The benefits of exercise are well documented, but it can difficult to make time to hit the gym. But when developing a good workout schedule, is it more important to focus on forming habits on how you exercise, or habits that make you decide to exercise?
According to ISU health psychologist L. Alison Phillips, it's the latter. She says strong patterns that prompt you to initiate exercise are key to frequent workouts.
Hey study, published in the journal Health Psychology, shows the less people have to think about whether they should exercise, the stronger their exercise habit.
"So for example if I reach the end of the work day and it's my habit to then go to the gym, I automatically decide to go exercise at the gym without having to consider it. Without thinking about what I'd rather be doing," says Phillips.
The month-long study had 118 healthy adults report daily on their exercise in an electronic diary. Participants recorded if they worked out that day, and also on the activity's length and intensity.
Additionally, at the beginning and end of the month subjects filled out a survey on how natural it was to get their sweat on by rating a series of statements on a 1-5 scale. Statements included, "Deciding to exercise is something I do without thinking," and "Deciding to exercise is something I do without having to consciously remember."
The results showed past frequency is the only predicator of whether someone will choose to exercise in the future, and also that the method of exercise in the past doesn't influence future frequency.
While this may seem obvious, Phillips says it's worth testing since most psychology research often determines whether common knowledge is accurate. She points out when people try to start a consistent workout schedule, emphasis often centers on repeating the same exercise during a series of weeks and months.

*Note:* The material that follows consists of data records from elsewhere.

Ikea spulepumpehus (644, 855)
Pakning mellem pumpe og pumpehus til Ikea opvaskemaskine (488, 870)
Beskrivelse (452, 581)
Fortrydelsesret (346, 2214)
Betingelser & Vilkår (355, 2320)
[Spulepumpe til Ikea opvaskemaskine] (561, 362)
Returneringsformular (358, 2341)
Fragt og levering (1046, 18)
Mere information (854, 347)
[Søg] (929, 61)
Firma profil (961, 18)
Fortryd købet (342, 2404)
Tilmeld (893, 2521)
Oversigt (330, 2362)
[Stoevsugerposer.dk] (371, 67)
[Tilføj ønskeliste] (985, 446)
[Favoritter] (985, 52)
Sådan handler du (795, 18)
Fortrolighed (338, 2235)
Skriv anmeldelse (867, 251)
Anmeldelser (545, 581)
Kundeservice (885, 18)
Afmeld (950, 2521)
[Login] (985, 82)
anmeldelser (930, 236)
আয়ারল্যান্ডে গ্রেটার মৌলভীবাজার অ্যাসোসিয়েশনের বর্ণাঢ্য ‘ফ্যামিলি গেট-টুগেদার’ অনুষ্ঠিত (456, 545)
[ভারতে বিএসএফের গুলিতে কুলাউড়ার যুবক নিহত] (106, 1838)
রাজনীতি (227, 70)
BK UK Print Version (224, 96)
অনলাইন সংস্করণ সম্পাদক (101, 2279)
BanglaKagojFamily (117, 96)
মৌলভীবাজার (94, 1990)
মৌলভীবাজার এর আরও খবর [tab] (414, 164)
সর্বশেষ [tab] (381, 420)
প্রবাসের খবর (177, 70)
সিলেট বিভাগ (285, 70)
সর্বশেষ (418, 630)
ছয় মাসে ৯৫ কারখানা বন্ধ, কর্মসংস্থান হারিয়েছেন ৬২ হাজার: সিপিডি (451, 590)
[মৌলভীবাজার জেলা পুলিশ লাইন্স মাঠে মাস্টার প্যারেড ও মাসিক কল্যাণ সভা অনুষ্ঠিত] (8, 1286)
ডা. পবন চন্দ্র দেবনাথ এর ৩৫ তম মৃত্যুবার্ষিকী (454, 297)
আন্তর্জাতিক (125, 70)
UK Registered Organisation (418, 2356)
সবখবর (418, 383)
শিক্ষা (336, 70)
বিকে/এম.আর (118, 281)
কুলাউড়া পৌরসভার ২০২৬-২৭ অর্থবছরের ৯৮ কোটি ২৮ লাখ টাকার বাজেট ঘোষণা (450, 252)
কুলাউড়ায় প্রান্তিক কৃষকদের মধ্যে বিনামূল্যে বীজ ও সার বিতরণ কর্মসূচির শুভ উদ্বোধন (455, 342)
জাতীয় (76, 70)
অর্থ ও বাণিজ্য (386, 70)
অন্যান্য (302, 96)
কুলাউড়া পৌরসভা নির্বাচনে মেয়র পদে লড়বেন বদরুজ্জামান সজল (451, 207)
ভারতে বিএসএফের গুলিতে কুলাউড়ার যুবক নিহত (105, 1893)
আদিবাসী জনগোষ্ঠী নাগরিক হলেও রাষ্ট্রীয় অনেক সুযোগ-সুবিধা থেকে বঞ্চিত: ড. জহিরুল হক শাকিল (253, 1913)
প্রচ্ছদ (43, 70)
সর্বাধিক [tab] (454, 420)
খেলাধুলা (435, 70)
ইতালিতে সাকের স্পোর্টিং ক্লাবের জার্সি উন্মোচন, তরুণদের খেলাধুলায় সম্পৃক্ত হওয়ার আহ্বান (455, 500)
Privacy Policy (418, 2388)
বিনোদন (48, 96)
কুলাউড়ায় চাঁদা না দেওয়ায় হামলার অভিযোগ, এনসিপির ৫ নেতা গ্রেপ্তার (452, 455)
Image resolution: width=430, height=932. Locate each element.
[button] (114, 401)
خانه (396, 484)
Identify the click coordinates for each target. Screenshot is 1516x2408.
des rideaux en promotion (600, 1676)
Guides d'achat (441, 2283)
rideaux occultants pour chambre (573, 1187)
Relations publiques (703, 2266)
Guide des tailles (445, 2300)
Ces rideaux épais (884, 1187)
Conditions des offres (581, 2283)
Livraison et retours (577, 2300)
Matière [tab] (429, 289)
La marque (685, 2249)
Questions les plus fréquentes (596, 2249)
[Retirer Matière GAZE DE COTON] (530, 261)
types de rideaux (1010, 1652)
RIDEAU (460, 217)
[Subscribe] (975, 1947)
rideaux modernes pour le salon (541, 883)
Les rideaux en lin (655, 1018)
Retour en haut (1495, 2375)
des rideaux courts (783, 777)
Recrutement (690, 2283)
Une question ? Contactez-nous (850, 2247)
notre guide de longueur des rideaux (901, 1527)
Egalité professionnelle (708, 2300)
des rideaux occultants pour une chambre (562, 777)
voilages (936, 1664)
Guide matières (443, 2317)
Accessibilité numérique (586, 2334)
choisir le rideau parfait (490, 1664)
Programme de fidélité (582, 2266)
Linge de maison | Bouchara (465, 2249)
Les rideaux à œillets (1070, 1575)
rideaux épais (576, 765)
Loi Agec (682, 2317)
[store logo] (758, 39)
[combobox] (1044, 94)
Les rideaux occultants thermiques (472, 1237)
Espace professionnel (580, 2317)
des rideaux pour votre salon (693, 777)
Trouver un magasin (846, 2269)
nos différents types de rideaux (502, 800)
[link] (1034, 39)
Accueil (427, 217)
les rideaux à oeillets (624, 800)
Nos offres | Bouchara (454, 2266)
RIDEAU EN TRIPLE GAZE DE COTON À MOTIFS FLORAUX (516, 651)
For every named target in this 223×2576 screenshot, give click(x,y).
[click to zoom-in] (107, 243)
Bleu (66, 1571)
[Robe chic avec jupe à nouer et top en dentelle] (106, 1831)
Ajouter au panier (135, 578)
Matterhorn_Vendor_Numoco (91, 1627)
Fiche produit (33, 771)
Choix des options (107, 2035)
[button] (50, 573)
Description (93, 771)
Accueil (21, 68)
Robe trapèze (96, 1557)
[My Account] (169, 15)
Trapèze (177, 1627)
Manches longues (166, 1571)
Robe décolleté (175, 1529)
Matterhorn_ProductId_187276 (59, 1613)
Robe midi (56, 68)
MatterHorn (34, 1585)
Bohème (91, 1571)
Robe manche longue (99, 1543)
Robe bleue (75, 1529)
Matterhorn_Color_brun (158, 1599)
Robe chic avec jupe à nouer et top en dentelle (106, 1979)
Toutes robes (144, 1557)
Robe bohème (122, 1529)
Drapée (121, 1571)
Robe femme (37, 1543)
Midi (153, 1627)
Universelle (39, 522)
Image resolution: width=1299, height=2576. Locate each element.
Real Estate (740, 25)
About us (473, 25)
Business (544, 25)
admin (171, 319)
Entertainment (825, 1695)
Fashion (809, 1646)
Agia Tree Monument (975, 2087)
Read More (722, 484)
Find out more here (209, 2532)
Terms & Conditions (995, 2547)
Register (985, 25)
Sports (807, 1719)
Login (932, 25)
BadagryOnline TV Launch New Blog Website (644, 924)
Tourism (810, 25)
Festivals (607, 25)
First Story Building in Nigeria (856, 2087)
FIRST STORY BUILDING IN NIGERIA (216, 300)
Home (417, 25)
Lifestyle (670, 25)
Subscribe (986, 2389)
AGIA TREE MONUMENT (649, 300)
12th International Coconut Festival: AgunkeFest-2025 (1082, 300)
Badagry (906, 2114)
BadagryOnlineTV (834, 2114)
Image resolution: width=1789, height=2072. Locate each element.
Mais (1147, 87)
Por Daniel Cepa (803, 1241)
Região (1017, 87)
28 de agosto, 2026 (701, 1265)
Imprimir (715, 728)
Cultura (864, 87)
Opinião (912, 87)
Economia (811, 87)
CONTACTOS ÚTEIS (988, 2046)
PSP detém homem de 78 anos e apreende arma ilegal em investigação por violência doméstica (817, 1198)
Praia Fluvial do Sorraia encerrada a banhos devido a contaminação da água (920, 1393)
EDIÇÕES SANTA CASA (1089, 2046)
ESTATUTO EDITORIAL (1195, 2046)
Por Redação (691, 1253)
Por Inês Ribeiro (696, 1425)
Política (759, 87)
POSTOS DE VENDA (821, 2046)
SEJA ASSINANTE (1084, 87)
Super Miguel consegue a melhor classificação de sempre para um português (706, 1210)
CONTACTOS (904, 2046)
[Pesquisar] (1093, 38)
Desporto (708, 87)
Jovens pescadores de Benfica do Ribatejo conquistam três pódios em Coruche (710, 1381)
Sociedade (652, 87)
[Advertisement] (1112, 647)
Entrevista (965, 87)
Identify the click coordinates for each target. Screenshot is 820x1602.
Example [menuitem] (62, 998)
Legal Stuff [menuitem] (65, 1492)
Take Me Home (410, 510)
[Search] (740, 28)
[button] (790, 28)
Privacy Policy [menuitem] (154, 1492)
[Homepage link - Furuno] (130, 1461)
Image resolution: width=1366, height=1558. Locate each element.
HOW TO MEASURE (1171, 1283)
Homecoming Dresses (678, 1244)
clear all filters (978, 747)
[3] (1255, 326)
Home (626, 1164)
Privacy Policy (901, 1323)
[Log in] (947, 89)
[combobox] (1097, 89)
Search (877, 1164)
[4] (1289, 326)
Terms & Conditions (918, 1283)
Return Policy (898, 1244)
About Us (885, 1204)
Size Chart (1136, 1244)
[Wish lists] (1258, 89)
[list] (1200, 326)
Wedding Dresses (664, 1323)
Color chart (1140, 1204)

"The findings show that that's maybe not the best way to go about it," Phillips says. "People can choose a different activity every time they exercise and still form an instigation habit and therefore still continue exercising. So you don't have to do the same boring routine over and over and over again, even though that's what some interventions promote."
If you want to start building exercise into your life, Phillips recommends setting yourself up for success. Perhaps begin by buying comfortable workout clothes, scheduling a specific gym time or signing up for a class, and don’t aim too high too fast.
"There is going to be an initial period where it is not a habit and you have to repeat the behavior," she says. "Pick something as enjoyable as possible—start with walking. Outside is always best. Being in nature is a good thing."